I was wondering if I should be concerned about any or all of these findings as well as what appropriate next steps or questions to ask my gyn might be? I have a very significant family history of ovarian cancer. My grandmother passed away from it as did her mother at a very young age--in her twenties immediately after having my grandmother I believe. So needless to say OvCa makes the women in my family very nervous. I'm 25. I've been having issues with breakthrough bleeding for about the last year and a half no matter what pill I'm on. I only weigh 105 pounds and I'm on a 35mg pill now up from Yasmin. I have episodes of severe mid back pain and have had one episode of incredible pelvic pain that left me on the floor in tears approximately a week before a transvaginal and pelvic US. The particulars from the US are: Uterus measures 8.1 x 3.1 x 4.9 cm. Endometrial stripe measures 5 mm. (It appears as though my GYN underlined the 5mm in pencil before making me the copy of the report. Unsure as to why). Left ovary measures 3.8 x 2.1 x 2.8 cm.
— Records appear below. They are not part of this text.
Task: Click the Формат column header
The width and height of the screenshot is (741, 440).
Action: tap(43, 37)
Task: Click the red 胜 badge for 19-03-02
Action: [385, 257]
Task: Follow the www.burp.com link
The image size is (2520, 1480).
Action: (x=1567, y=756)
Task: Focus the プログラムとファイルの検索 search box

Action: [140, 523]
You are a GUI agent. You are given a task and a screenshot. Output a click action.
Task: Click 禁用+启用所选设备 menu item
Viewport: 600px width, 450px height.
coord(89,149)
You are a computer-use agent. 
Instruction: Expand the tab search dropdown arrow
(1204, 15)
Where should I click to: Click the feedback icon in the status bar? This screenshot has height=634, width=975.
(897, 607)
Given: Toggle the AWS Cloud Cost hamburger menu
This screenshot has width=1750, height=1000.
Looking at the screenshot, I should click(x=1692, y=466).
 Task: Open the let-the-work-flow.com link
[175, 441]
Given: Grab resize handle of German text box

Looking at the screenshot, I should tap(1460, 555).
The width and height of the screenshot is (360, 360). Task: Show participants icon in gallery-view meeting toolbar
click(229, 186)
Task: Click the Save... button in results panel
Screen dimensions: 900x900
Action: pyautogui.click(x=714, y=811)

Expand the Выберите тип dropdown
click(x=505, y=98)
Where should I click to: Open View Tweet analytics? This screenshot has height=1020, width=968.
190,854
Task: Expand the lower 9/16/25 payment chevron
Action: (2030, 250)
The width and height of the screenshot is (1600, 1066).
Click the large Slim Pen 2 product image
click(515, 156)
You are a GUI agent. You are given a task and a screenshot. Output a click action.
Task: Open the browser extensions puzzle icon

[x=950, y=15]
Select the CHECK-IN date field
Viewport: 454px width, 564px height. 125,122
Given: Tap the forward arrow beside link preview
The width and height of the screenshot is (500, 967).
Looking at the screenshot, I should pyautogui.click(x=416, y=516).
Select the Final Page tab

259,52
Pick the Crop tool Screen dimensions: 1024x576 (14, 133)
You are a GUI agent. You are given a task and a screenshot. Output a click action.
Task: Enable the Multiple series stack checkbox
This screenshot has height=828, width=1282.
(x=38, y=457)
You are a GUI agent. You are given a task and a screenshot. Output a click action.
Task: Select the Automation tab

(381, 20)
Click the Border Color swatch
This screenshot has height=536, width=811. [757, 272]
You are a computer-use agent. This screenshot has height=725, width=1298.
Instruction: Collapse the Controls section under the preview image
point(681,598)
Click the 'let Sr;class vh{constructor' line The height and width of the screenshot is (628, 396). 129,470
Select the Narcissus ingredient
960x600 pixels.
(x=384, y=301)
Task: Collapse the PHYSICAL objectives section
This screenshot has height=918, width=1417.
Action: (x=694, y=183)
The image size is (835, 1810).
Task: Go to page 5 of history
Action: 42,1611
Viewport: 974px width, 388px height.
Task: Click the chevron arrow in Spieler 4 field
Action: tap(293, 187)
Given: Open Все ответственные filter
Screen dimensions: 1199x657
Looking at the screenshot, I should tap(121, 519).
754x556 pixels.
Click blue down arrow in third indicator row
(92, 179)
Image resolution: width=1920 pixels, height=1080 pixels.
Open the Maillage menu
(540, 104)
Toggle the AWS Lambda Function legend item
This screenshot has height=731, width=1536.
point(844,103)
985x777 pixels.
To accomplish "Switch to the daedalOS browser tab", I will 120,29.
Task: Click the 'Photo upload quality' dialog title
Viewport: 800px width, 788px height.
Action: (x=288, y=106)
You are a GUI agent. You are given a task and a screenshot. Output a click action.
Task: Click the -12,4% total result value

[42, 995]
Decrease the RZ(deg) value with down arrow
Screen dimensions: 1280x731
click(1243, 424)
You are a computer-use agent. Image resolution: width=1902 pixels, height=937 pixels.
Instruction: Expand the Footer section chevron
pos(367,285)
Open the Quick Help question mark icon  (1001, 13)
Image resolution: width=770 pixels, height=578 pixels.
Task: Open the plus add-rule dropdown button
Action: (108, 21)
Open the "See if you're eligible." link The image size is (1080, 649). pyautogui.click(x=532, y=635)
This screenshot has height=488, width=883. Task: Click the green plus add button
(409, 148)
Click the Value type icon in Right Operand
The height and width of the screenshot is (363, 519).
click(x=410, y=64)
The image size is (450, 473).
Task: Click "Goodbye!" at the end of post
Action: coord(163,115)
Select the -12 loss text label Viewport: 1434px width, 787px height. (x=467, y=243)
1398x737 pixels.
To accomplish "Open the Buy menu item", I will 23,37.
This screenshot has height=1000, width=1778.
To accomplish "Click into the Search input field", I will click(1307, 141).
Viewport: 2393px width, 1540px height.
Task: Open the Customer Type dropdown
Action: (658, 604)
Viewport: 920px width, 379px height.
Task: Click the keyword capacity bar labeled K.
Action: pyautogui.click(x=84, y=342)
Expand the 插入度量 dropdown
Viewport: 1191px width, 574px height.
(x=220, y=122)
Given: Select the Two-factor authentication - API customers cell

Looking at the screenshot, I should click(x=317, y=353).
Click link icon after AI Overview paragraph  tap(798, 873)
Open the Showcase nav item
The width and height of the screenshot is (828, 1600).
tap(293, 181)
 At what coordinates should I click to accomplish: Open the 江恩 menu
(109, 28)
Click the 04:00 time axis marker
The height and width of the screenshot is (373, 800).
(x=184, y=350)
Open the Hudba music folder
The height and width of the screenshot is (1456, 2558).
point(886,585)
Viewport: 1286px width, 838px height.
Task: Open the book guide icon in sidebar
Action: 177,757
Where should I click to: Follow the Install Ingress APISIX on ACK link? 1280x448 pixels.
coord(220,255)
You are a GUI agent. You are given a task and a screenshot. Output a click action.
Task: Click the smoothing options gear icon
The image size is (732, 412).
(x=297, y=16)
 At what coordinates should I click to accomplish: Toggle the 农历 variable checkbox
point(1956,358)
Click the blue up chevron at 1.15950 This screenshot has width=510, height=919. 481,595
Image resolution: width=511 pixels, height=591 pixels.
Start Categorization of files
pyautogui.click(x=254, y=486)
There is a 2.1 cm hypoechoic lesion in the left ovary with low-level internal echogenicity suggestie of a hemorrhagic cyst. There is a significant amount of free fluid identified in the pelvis which also has low level echogenicity within suggesting that this may be related to the blood possible associated with a hemorrhagic cyst on the left. Right ovary measures 2.9 x 1 x 1.9 cm. There are multiple simple cysts visualized elsewhere in both ovaries. I had an ultrasound in December 2011 which also stated there were multiple cysts in both ovaries however this is the first time I've had something more substantial. There are plans for a follow-up US in June 2012.
2015-02-09 05:55:03
Given your family history the US report and your symptoms I think the plan for US followup in June is good. I usually re-image 6-8 weeks after an US of this sort. Given this US report it seems you tend to make cysts in your ovaries you have a hemorrhagic cyst which may have ruptured as there was fluid in your pelvis and that it should be followed by repeat US to ensure that it goes away as they usually do.